EXERCISE OBJECTIVE: Only an exact, line-for-line copy of the data will serve as the answer.

==== GIVEN DATA

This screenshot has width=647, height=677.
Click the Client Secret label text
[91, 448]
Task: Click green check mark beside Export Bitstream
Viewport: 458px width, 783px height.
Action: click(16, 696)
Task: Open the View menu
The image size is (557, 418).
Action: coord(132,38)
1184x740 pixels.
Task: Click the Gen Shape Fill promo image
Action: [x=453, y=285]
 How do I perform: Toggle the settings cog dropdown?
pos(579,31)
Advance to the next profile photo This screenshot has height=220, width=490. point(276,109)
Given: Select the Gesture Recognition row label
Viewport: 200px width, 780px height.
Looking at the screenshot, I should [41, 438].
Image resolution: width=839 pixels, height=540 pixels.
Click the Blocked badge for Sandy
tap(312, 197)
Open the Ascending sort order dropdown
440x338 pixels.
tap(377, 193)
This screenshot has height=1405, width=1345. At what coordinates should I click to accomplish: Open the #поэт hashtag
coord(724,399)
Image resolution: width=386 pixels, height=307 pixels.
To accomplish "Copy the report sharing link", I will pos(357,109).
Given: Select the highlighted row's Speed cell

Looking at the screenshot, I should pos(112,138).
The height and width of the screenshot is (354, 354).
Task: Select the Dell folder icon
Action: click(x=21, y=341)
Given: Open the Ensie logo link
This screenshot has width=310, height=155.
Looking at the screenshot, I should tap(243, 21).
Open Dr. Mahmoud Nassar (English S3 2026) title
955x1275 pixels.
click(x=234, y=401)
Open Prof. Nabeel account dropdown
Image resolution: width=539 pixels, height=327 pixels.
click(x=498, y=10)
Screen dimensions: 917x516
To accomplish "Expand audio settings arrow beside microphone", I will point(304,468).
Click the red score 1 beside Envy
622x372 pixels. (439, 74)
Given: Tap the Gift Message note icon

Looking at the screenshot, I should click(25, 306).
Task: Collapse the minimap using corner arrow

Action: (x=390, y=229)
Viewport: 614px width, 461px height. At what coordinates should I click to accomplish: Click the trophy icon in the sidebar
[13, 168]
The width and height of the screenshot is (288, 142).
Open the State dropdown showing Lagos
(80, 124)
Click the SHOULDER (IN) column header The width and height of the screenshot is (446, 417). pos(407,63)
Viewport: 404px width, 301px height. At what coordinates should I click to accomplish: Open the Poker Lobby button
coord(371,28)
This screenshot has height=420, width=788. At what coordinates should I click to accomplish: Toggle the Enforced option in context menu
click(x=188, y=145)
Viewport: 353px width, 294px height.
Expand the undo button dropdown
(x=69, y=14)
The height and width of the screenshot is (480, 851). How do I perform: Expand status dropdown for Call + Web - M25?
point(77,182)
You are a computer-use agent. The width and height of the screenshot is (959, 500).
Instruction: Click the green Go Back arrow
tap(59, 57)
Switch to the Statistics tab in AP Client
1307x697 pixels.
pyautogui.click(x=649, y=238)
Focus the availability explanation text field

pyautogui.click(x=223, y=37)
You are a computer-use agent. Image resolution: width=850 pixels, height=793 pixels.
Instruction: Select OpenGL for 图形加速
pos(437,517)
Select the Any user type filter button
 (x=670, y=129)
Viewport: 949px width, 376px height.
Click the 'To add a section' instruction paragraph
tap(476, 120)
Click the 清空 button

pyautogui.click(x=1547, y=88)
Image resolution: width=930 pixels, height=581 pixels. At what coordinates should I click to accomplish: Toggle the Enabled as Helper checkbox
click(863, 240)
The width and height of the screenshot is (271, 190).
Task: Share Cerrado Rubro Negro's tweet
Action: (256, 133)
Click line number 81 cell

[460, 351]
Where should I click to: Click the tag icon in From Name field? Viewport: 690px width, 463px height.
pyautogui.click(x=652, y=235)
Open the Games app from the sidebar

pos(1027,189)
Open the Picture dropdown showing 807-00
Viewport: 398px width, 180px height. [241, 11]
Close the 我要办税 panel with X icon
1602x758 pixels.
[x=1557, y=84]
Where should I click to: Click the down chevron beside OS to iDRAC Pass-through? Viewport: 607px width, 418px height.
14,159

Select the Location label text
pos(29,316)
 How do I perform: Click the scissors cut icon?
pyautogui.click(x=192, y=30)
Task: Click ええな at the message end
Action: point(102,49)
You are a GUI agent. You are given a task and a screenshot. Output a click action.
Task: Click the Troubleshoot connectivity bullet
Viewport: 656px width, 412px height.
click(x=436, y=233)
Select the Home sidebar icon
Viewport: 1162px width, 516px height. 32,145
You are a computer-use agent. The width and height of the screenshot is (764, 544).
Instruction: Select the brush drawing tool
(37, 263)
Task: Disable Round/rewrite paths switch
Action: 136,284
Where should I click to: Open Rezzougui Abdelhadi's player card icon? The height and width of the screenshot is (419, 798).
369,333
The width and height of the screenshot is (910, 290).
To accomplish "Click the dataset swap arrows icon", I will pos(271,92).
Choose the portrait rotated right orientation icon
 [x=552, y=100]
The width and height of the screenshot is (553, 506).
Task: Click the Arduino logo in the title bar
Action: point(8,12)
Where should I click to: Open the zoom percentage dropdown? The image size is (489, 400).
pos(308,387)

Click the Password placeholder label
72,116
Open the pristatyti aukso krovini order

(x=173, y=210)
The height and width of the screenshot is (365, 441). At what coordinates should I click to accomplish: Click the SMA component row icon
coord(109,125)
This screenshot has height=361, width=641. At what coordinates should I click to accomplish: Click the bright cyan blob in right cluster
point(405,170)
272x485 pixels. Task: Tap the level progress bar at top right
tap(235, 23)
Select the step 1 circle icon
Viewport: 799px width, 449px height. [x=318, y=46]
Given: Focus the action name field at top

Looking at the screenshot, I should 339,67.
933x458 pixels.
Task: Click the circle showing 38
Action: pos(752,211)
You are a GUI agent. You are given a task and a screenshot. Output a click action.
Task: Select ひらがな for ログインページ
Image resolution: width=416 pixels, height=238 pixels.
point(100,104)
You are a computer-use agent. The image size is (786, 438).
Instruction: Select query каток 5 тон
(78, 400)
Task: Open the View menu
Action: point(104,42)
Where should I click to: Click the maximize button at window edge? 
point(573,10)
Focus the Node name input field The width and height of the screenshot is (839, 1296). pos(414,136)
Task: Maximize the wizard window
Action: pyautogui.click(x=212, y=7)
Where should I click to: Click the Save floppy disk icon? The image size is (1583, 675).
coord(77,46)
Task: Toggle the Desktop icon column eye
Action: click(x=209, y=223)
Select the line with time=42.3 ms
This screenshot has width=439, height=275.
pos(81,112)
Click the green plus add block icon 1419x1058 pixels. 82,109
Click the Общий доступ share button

========

REPLY:
This screenshot has width=647, height=677.
Click the Client Secret label text
[91, 448]
Task: Click green check mark beside Export Bitstream
Viewport: 458px width, 783px height.
Action: click(16, 696)
Task: Open the View menu
The image size is (557, 418).
Action: coord(132,38)
1184x740 pixels.
Task: Click the Gen Shape Fill promo image
Action: [x=453, y=285]
 How do I perform: Toggle the settings cog dropdown?
pos(579,31)
Advance to the next profile photo This screenshot has height=220, width=490. point(276,109)
Given: Select the Gesture Recognition row label
Viewport: 200px width, 780px height.
Looking at the screenshot, I should [41, 438].
Image resolution: width=839 pixels, height=540 pixels.
Click the Blocked badge for Sandy
tap(312, 197)
Open the Ascending sort order dropdown
440x338 pixels.
tap(377, 193)
This screenshot has height=1405, width=1345. At what coordinates should I click to accomplish: Open the #поэт hashtag
coord(724,399)
Image resolution: width=386 pixels, height=307 pixels.
To accomplish "Copy the report sharing link", I will pos(357,109).
Given: Select the highlighted row's Speed cell

Looking at the screenshot, I should pos(112,138).
The height and width of the screenshot is (354, 354).
Task: Select the Dell folder icon
Action: click(x=21, y=341)
Given: Open the Ensie logo link
This screenshot has width=310, height=155.
Looking at the screenshot, I should tap(243, 21).
Open Dr. Mahmoud Nassar (English S3 2026) title
955x1275 pixels.
click(x=234, y=401)
Open Prof. Nabeel account dropdown
Image resolution: width=539 pixels, height=327 pixels.
click(x=498, y=10)
Screen dimensions: 917x516
To accomplish "Expand audio settings arrow beside microphone", I will point(304,468).
Click the red score 1 beside Envy
622x372 pixels. (439, 74)
Given: Tap the Gift Message note icon

Looking at the screenshot, I should click(25, 306).
Task: Collapse the minimap using corner arrow

Action: (x=390, y=229)
Viewport: 614px width, 461px height. At what coordinates should I click to accomplish: Click the trophy icon in the sidebar
[13, 168]
The width and height of the screenshot is (288, 142).
Open the State dropdown showing Lagos
(80, 124)
Click the SHOULDER (IN) column header The width and height of the screenshot is (446, 417). pos(407,63)
Viewport: 404px width, 301px height. At what coordinates should I click to accomplish: Open the Poker Lobby button
coord(371,28)
This screenshot has height=420, width=788. At what coordinates should I click to accomplish: Toggle the Enforced option in context menu
click(x=188, y=145)
Viewport: 353px width, 294px height.
Expand the undo button dropdown
(x=69, y=14)
The height and width of the screenshot is (480, 851). How do I perform: Expand status dropdown for Call + Web - M25?
point(77,182)
You are a computer-use agent. The width and height of the screenshot is (959, 500).
Instruction: Click the green Go Back arrow
tap(59, 57)
Switch to the Statistics tab in AP Client
1307x697 pixels.
pyautogui.click(x=649, y=238)
Focus the availability explanation text field

pyautogui.click(x=223, y=37)
You are a computer-use agent. Image resolution: width=850 pixels, height=793 pixels.
Instruction: Select OpenGL for 图形加速
pos(437,517)
Select the Any user type filter button
 (x=670, y=129)
Viewport: 949px width, 376px height.
Click the 'To add a section' instruction paragraph
tap(476, 120)
Click the 清空 button

pyautogui.click(x=1547, y=88)
Image resolution: width=930 pixels, height=581 pixels. At what coordinates should I click to accomplish: Toggle the Enabled as Helper checkbox
click(863, 240)
The width and height of the screenshot is (271, 190).
Task: Share Cerrado Rubro Negro's tweet
Action: (256, 133)
Click line number 81 cell

[460, 351]
Where should I click to: Click the tag icon in From Name field? Viewport: 690px width, 463px height.
pyautogui.click(x=652, y=235)
Open the Games app from the sidebar

pos(1027,189)
Open the Picture dropdown showing 807-00
Viewport: 398px width, 180px height. [241, 11]
Close the 我要办税 panel with X icon
1602x758 pixels.
[x=1557, y=84]
Where should I click to: Click the down chevron beside OS to iDRAC Pass-through? Viewport: 607px width, 418px height.
14,159

Select the Location label text
pos(29,316)
 How do I perform: Click the scissors cut icon?
pyautogui.click(x=192, y=30)
Task: Click ええな at the message end
Action: point(102,49)
You are a GUI agent. You are given a task and a screenshot. Output a click action.
Task: Click the Troubleshoot connectivity bullet
Viewport: 656px width, 412px height.
click(x=436, y=233)
Select the Home sidebar icon
Viewport: 1162px width, 516px height. 32,145
You are a computer-use agent. The width and height of the screenshot is (764, 544).
Instruction: Select the brush drawing tool
(37, 263)
Task: Disable Round/rewrite paths switch
Action: 136,284
Where should I click to: Open Rezzougui Abdelhadi's player card icon? The height and width of the screenshot is (419, 798).
369,333
The width and height of the screenshot is (910, 290).
To accomplish "Click the dataset swap arrows icon", I will pos(271,92).
Choose the portrait rotated right orientation icon
 [x=552, y=100]
The width and height of the screenshot is (553, 506).
Task: Click the Arduino logo in the title bar
Action: point(8,12)
Where should I click to: Open the zoom percentage dropdown? The image size is (489, 400).
pos(308,387)

Click the Password placeholder label
72,116
Open the pristatyti aukso krovini order

(x=173, y=210)
The height and width of the screenshot is (365, 441). At what coordinates should I click to accomplish: Click the SMA component row icon
coord(109,125)
This screenshot has height=361, width=641. At what coordinates should I click to accomplish: Click the bright cyan blob in right cluster
point(405,170)
272x485 pixels. Task: Tap the level progress bar at top right
tap(235, 23)
Select the step 1 circle icon
Viewport: 799px width, 449px height. [x=318, y=46]
Given: Focus the action name field at top

Looking at the screenshot, I should 339,67.
933x458 pixels.
Task: Click the circle showing 38
Action: pos(752,211)
You are a GUI agent. You are given a task and a screenshot. Output a click action.
Task: Select ひらがな for ログインページ
Image resolution: width=416 pixels, height=238 pixels.
point(100,104)
You are a computer-use agent. The image size is (786, 438).
Instruction: Select query каток 5 тон
(78, 400)
Task: Open the View menu
Action: point(104,42)
Where should I click to: Click the maximize button at window edge? 
point(573,10)
Focus the Node name input field The width and height of the screenshot is (839, 1296). pos(414,136)
Task: Maximize the wizard window
Action: pyautogui.click(x=212, y=7)
Where should I click to: Click the Save floppy disk icon? The image size is (1583, 675).
coord(77,46)
Task: Toggle the Desktop icon column eye
Action: click(x=209, y=223)
Select the line with time=42.3 ms
This screenshot has width=439, height=275.
pos(81,112)
Click the green plus add block icon 1419x1058 pixels. 82,109
Click the Общий доступ share button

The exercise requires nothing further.